▸ **Set task**: Rewrite the listing as a numbered list, starting at the first line and ending at the line containing "coord(295,412)", and skip any blank lines.

▸ **Provided entries**:
** START **

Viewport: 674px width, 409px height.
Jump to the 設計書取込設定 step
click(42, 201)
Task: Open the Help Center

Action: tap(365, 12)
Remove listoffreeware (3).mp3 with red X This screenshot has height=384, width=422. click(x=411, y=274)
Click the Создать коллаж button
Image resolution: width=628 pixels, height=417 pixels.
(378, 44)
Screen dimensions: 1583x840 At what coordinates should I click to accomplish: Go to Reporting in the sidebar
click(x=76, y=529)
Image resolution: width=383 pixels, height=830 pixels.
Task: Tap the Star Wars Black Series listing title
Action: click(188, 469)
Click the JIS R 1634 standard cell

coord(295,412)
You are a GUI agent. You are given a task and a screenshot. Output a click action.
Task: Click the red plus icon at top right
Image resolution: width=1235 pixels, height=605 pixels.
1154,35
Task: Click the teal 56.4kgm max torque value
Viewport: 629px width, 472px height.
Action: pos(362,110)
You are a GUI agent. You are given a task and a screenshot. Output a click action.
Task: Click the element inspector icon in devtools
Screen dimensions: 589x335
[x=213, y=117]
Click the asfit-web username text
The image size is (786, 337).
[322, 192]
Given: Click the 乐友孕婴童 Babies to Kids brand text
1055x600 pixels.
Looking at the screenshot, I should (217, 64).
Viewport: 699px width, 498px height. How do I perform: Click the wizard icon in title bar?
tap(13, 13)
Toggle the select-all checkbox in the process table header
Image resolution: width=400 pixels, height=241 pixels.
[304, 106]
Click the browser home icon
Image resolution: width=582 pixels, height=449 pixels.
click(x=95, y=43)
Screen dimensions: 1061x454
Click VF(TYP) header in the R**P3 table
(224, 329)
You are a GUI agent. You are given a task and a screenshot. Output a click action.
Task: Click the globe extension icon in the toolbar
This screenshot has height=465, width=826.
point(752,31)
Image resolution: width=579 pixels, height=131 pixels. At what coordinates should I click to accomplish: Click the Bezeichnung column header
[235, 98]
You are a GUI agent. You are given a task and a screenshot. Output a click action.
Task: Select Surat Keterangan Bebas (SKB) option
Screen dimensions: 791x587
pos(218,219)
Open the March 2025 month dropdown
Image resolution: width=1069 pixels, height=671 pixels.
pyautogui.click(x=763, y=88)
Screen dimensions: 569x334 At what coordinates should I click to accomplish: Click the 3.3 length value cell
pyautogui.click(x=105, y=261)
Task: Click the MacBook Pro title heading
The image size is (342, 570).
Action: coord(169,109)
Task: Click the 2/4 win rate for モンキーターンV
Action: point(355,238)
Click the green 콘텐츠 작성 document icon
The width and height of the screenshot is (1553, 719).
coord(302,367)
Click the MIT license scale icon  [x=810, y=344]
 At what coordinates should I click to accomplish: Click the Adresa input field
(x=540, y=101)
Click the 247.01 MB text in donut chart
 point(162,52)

** END **

▸ **Full solution**:
1. Viewport: 674px width, 409px height.
2. Jump to the 設計書取込設定 step
3. click(42, 201)
4. Task: Open the Help Center
5. Action: tap(365, 12)
6. Remove listoffreeware (3).mp3 with red X This screenshot has height=384, width=422. click(x=411, y=274)
7. Click the Создать коллаж button
8. Image resolution: width=628 pixels, height=417 pixels.
9. (378, 44)
10. Screen dimensions: 1583x840 At what coordinates should I click to accomplish: Go to Reporting in the sidebar
11. click(x=76, y=529)
12. Image resolution: width=383 pixels, height=830 pixels.
13. Task: Tap the Star Wars Black Series listing title
14. Action: click(188, 469)
15. Click the JIS R 1634 standard cell
16. coord(295,412)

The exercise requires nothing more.